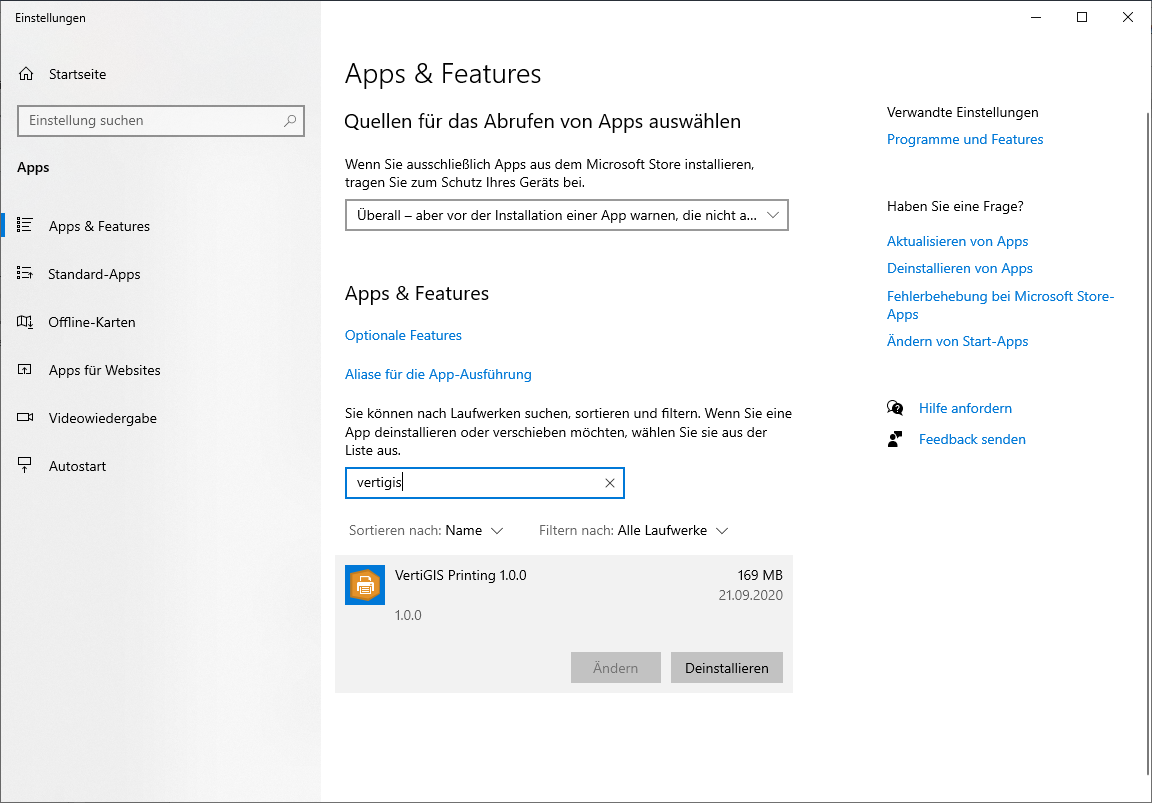Open Programme und Features link
The height and width of the screenshot is (803, 1152).
point(964,139)
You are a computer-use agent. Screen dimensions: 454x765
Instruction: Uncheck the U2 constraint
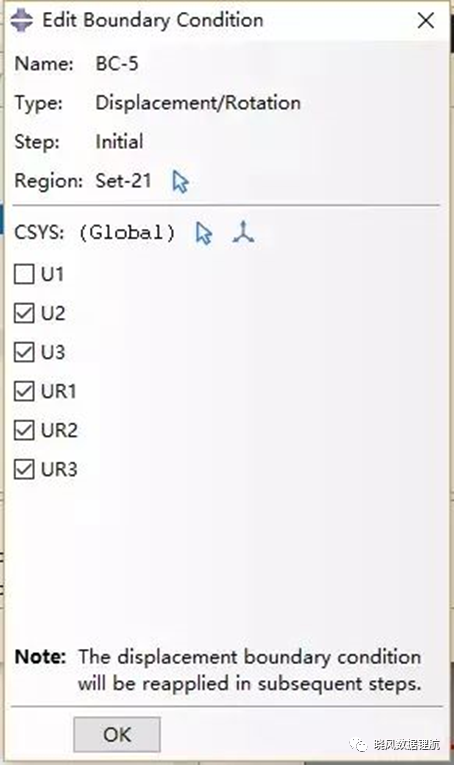[x=24, y=313]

————

**Assigned task:** Give back exactly the lines from the line with "You are a computer-use" through the end of the records, both included; keep all pictures out.

**Response for this exercise:**
You are a computer-use agent. Screen dimensions: 454x765
Instruction: Uncheck the U2 constraint
[x=24, y=313]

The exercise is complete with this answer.